Black Mirror’s new series encapsulates our contemporary interaction with technology – its enhanced promises and impending perils. The fifth anthology series compromises of three episodes, with wide ranging stories that all highlight the worst possibilities of our interlocked relationships with technology. Yet, Brooker similarly challenges the far-sweeping illusions of science fiction, by bringing human psyche alongside dystopian technology in an interior fantasy world.
The season opens with Striking Vipers, exploring the relationship between close friends, Danny and Karl, who went to separate paths after college. They reconnect eleven years later through Striking Vipers X, a virtual reality version of the original game. Their friendship reawakens and ignite physical elements of surprise for both of them.

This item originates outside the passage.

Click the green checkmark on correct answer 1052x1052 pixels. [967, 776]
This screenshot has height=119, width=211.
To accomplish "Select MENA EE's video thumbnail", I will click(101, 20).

The story underpins themes of sexuality, marriage fidelity and fantasy in a world where the virtual and real life is almost distorted. We are left to ponder on several questions. Is online relationship cheating? What happens to us when we dedicate most of our times online? How then can we differentiate our real lives from our virtual identities? Such thoughts are left unanswered by the producers; the audiences are forced to make their own interpretations. We are rendered doubtful, seeking deeper meanings lurking under the surface.
The colour palette in Striking Vipers subtly demonstrates the potential benefits and marred reality of virtual reality. In one striking scene, Danny and Karl both lean at yellow fences in separate locations, looking away at the city. This colour choice charmingly unites both men together, as if technology has stimulated the intimate bond they used to have.
Smithereens follows the season, focussing on the implications of phone addiction. The episode centralises around Chris, a rideshare driver, planning to hostage an executive from a social media company called Smithereens. Chris mistakenly kidnaps Jaden, an intent at Smithereens, and now must change his plan.
Andrew Scott perfectly portrays Chris’ pent-up frustration over technology. His over-exaggerated performance once his original plan collapses contrasts with the seriousness of the episode. Scott’s excessive vocals brings a humorous characterisation whilst also adding a menacing edge to Chris.
Brooker interestingly utilises eyes as a visual montage to encapsulate phone addiction. This is truly reminiscent of today, with one’s inability to separate themselves from technology. Though repetitive, this cleverly demonstrates the seductive spectacle created by the prevalence of technology.
The series finishes with Rachel, Jack, and Ashley Too. Miley Cyrus stars as Ashley O, a pop star unsatisfied with her current music and is controlled by her own aunt.
Cyrus’ harmonious vocals excellently complements a rebellious and entrapped artist. She deconstructs Nine Inch Nails and reclaims it. ‘On A Roll’, a rendition of ‘Head Like a Hole’ presents a heart-warming message of self-worth. With its powerful and anthemic choruses, it is irresistible to chant and dance along to every line of the song. ‘Right Where I Belong’, sampled from ‘Right Where It Belongs’ contrasts perfectly with Miley Cyrus’ slow, deep and sinister voice. Her performance unravels two personalities of Ashley – a cheerful and positive artist, whilst equally capturing her repressed frustrations over the music industry. Her pop version of their songs fascinatingly serves as homage to the original rock artist.
A deserving mention is to Brooker, with his use of a mouse as an analogy to Ashley. This daring approach hauntingly resonates the contemporary celebrity industry, wherein artists are forced to act in a certain way for publicity and fans, thus risking their own creative freedom. Rachel, Jack, and Ashley Too sheds light to motivate artists to reveal their true identity and passion without any restrictions.
Black Mirror provides a warm, moving and thought-provoking new series. The three episodes altogether stresses humanity. It provides an insight into a possible bleak future, if compassion is risked with over-reliance on technology.